An analysis of interrupt behavior (was: Re: 6293LowSpaceWatcherFix-dtl considered harmful)

Tim Rowledge tim at sumeru.stanford.edu
Fri Apr 1 06:50:14 UTC 2005


Andreas Raab <andreas.raab at gmx.de> wrote:

> Yes. Easily so. The "major safeguard" that Tim referred to is actually a
Not me so far as I can tell...

> If this is really the problem, then the only true solution I can see is 
> to modify the VM so that we have enough information available to figure 
> out what the preempted process was at the time that particular signal 
> (user interrupt or low space) happened[***]. Note that the information 
> might be indirect - if, for example, we could measure how long a process 
> was running *without* giving up control to a lower priority process 
> (e.g., actively yielding or waiting on a semaphore) this should already 
> be enough to identify the "right" guy to interrupt.

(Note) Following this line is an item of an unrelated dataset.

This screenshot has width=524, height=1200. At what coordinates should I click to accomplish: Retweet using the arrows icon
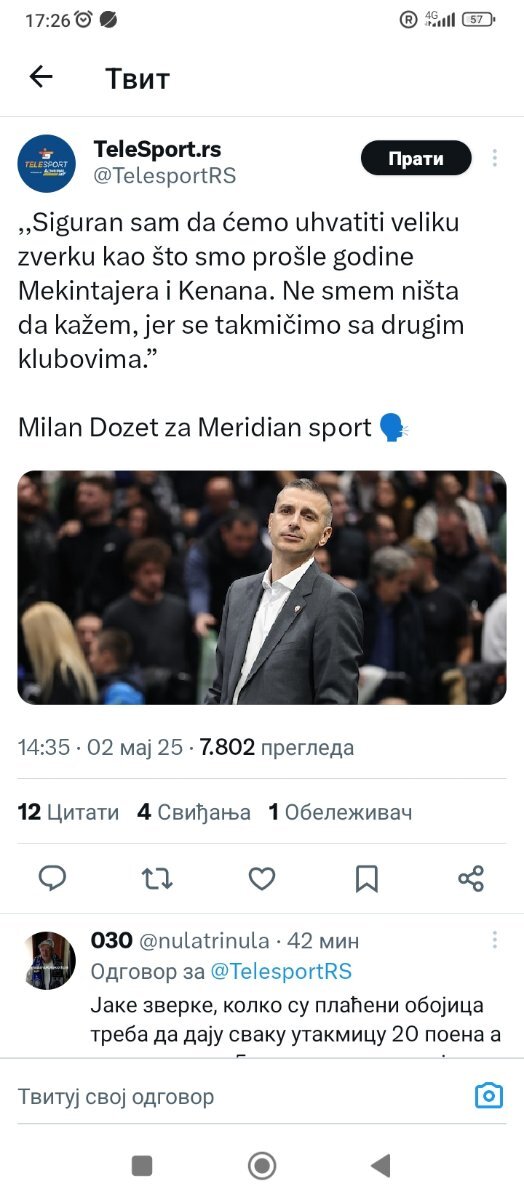(157, 878)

Well we know the active context of course and for a little more work we know
the active process, so the info is there.
The amusing part is that the semaphore used for low space has the lowspace
process on its list and we remove it as part of signalling. Maybe if we stuck
the active process on the end as some 'helpful context' it would make life
simpler. Or a subclass of Semaphore with a more explicit ivar(s) if we want to
reduce confusion potential.

tim
--
Tim Rowledge, tim at sumeru.stanford.edu, http://sumeru.stanford.edu/tim
The colder the X-ray table, the more of your body is required on it.